During the phone call where the doc cheerfully told me I can't have an ultrasound he told me again - there is nothing wrong with your thyroid. All of your tests are normal. I asked him if the over-range TSH and high antibodies on private blood tests that I had sent them and said I wanted added to my records counted for nothing. 'What private blood tests?, he said. They have disappeared it would appear.
Ok...so I ventured to ask him why so many of my full blood count blood results and certain others are marked as abnormal on GP test results. (I impressed myself with how calm I was managing to stay in my attempt to avoid the hysterical woman label). He told me they were 'only just abnormal'. He couldn't answer why they bother to have a range at all then if they are going to ignore any kind of 'abnormal'. He also couldn't answer how abnormal something has to be before they take any notice. He also couldn't answer why all of those in the abnormal range had steadily crept up and up over the last 10 years.
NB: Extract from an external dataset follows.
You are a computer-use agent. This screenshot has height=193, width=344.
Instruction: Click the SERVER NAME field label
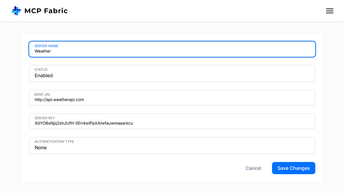click(46, 46)
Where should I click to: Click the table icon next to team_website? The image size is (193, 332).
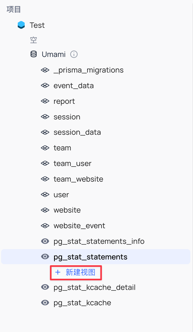click(x=45, y=179)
Now, I have finally had to admit I can't make a living anymore in my ever-decreasing state of health. I am a freelance writer and my severe brain fog has seen my output dwindle to virtually nothing. I have worked so hard and so long to build up a stolid reputation in this difficult and highly competitive industry and now I watch it slipping away. It breaks my heart. No-one is going to contract a writer who says I have absolutely no idea when I can finish your project. I have managed to reach the age of 55 without ever claiming a penny of benefits in my life and now I am forced to do so by what, in my mind, equates to medical negligence.
My work was a source of keeping my head up amid ever dwindling self-confidence/esteem/belief. Now I don't even have that.
During that one face-to-face appointment the doctor said 'you are clearly very unwell'. So why am I being left to watch my physical health, mental stability and my livelihood slip further and further away? I feel like their ignorance, incompetence and negligence has gradually taken everything from me (warned you - melodramatic self-pity!) And there is nothing I can do but watch it.
I have a private appointment at the end of October which is my light in the dark. But as someone shortly to be now on benefits it is highly unlikely I will be able to afford more than one appointment or private prescriptions.
I would scream and throw things but I don't have the energy.
I have now changed GP surgeries (something many of you have told me more than once to do) but am anxious about the whole starting from the beginning thing.
If you've got this far thanks for listening to my rant which is pointless really but has somehow made me feel better.